SPRINT: Enabling Interleaved Planning and Parallelized Execution in Reasoning Models
Emil Biju, Shayan Talaei, Zhemin Huang, Mohammadreza Pourreza, Azalia Mirhoseini, Amin Saberi
TL;DR
SPRINT addresses the latency of large reasoning models by enabling dynamic parallel planning and execution during inference, rather than relying solely on sequential chain-of-thought. It introduces a two-role architecture (planner and executors) and a data-curation pipeline to convert reasoning traces into plan/execution rounds and supervised fine-tuning on ~1.7k demonstrations. Empirically, it matches or slightly exceeds the accuracy of strong baselines on math reasoning while reducing the number of sequential tokens by up to 39% on long problems and generalizes to out-of-domain tasks (GPQA and Countdown) with substantial token savings.
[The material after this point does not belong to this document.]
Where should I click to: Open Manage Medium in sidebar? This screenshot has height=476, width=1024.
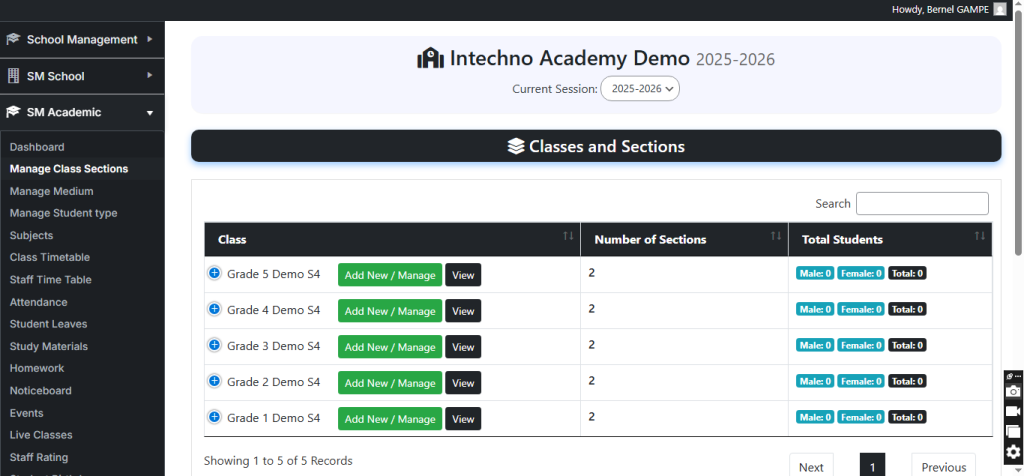pyautogui.click(x=52, y=191)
The work highlights the significant efficiency gains possible from interleaved planning and parallel execution and outlines hardware and tool-use extensions for future improvements.
Abstract
Large reasoning models (LRMs) excel at complex reasoning tasks but typically generate lengthy sequential chains-of-thought, resulting in long inference times before arriving at the final answer. To address this challenge, we introduce SPRINT, a novel post-training and inference-time framework designed to enable LRMs to dynamically identify and exploit opportunities for parallelization during their reasoning process. SPRINT incorporates an innovative data curation pipeline that reorganizes natural language reasoning trajectories into structured rounds of long-horizon planning and parallel execution. By fine-tuning LRMs on a small amount of such curated data, the models learn to dynamically identify independent subtasks within extended reasoning processes and effectively execute them in parallel. Through extensive evaluations, we demonstrate that models fine-tuned with the SPRINT framework match the performance of reasoning models on complex domains such as mathematics while generating up to 39% fewer sequential tokens on problems requiring more than 8,000 output tokens. Finally, we observe consistent results transferred to two out-of-distribution tasks, namely GPQA and Countdown, with up to 45% and 65% reduction in average sequential tokens respectively for longer reasoning trajectories, while matching the performance of the fine-tuned reasoning model.